Task statement:
All lines holding the word "computer" are to be copied from the records beneath.

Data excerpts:

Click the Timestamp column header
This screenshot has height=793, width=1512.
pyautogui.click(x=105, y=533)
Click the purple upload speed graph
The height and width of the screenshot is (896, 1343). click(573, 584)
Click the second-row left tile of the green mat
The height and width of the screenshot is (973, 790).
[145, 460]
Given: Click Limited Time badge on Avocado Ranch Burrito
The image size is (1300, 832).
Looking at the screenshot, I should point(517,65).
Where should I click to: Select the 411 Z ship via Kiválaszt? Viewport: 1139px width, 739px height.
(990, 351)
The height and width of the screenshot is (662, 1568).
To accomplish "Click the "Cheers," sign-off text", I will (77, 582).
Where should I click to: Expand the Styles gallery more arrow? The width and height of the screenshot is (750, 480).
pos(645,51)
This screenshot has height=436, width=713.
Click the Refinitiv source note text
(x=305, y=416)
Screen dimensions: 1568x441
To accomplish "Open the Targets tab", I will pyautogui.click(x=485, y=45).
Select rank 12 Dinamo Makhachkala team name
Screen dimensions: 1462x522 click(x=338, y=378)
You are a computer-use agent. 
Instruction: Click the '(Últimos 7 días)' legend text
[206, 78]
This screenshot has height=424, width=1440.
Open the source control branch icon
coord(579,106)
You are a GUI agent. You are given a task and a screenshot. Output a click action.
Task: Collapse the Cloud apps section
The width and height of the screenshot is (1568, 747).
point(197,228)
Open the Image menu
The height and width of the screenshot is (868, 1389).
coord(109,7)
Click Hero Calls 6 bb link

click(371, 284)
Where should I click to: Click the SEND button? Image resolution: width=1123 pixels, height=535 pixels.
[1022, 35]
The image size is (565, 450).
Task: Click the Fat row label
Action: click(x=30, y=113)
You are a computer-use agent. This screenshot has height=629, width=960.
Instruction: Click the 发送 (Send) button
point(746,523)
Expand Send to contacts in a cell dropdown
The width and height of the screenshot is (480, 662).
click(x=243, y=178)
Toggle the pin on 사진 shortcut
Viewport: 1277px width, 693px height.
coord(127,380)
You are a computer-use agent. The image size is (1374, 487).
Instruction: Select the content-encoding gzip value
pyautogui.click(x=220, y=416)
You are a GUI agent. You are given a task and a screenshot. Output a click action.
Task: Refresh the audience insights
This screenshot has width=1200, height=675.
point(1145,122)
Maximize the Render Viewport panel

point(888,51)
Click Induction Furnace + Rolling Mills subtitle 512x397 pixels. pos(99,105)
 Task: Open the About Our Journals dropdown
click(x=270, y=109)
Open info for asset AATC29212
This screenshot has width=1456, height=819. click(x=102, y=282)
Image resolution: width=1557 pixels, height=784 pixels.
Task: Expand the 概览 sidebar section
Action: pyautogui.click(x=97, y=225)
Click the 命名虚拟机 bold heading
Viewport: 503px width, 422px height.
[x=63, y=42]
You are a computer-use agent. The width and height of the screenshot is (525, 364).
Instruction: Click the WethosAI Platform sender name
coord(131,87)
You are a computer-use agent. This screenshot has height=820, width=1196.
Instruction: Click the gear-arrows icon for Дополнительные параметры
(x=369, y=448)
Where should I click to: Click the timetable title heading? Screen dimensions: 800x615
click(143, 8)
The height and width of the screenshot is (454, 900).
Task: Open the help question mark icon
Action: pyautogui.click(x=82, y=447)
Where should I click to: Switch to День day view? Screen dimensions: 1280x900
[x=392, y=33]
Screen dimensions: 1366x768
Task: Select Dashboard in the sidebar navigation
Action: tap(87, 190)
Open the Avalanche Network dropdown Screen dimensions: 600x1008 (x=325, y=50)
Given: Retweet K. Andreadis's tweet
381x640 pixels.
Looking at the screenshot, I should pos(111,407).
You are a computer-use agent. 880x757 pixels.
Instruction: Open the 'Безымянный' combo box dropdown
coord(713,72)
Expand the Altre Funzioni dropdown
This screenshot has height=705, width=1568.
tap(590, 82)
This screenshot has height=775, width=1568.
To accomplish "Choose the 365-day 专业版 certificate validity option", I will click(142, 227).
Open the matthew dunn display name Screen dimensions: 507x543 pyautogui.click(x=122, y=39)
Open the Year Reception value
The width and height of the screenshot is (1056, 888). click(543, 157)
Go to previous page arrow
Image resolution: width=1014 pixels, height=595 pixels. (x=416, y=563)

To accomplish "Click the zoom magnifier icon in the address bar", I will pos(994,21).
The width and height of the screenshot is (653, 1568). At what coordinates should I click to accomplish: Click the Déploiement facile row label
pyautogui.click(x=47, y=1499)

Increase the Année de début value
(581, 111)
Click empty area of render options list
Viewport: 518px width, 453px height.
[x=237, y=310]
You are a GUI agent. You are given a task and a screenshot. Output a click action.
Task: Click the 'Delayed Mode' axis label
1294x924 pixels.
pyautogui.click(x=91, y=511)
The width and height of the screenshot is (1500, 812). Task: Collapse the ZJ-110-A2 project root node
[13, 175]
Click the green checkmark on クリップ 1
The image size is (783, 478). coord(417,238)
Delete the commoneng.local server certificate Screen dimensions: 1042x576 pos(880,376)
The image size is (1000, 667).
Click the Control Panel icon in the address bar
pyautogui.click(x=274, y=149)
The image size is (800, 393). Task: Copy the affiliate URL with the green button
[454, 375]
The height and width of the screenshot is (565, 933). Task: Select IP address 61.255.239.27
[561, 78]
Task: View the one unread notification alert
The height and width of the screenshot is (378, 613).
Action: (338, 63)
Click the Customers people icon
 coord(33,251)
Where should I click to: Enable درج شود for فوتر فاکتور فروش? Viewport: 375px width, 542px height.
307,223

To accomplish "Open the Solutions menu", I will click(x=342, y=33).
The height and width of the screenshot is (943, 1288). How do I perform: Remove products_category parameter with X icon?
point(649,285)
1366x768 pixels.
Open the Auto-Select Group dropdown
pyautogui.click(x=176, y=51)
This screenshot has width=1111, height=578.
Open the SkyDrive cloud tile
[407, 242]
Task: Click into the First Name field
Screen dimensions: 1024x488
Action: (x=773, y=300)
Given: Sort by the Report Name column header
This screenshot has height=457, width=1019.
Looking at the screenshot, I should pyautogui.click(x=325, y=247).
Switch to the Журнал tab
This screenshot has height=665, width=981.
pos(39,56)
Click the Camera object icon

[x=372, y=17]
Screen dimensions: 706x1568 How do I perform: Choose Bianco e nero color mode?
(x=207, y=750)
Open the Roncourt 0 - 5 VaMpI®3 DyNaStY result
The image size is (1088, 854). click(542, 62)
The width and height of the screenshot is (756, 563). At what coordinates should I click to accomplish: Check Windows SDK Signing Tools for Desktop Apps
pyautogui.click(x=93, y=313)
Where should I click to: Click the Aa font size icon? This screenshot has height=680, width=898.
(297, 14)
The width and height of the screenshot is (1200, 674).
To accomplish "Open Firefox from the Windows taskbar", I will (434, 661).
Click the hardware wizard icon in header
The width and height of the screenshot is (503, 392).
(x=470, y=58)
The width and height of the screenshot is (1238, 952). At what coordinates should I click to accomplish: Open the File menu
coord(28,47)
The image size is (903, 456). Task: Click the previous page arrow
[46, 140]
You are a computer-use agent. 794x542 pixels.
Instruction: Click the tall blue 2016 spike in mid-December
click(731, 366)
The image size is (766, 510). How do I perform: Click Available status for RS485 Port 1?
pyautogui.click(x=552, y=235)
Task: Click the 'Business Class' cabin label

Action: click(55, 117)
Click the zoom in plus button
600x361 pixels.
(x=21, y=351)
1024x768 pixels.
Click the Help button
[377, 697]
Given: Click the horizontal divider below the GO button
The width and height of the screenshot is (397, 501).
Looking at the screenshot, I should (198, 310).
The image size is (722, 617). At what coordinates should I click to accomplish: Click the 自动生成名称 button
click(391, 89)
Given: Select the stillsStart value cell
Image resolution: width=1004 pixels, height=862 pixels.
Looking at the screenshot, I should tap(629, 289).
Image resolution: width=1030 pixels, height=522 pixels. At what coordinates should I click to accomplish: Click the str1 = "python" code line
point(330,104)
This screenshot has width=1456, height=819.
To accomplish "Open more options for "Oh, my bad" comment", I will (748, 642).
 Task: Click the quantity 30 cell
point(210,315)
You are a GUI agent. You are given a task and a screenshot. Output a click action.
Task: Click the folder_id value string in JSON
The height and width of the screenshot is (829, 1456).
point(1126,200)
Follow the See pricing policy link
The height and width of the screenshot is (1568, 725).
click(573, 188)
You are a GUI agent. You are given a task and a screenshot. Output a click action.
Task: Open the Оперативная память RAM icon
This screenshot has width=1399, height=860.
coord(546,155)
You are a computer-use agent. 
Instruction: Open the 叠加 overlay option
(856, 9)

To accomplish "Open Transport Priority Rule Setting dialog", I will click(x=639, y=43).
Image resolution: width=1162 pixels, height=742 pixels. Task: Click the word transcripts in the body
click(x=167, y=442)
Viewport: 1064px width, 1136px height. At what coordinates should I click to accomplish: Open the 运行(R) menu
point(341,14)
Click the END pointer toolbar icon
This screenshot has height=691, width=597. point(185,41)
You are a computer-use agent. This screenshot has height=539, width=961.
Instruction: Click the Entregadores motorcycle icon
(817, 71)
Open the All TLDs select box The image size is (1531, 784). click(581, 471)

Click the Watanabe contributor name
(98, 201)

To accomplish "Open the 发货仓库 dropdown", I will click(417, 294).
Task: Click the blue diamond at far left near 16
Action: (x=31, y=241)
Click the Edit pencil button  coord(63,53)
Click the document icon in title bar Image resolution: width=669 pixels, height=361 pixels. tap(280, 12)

Exercise result:
You are a computer-use agent. 
You are a computer-use agent. This screenshot has height=629, width=960.
You are a computer-use agent. The image size is (1374, 487).
You are a computer-use agent. The width and height of the screenshot is (525, 364).
You are a computer-use agent. This screenshot has height=820, width=1196.
You are a computer-use agent. 880x757 pixels.
You are a computer-use agent. 794x542 pixels.
You are a computer-use agent. 
You are a computer-use agent. This screenshot has height=539, width=961.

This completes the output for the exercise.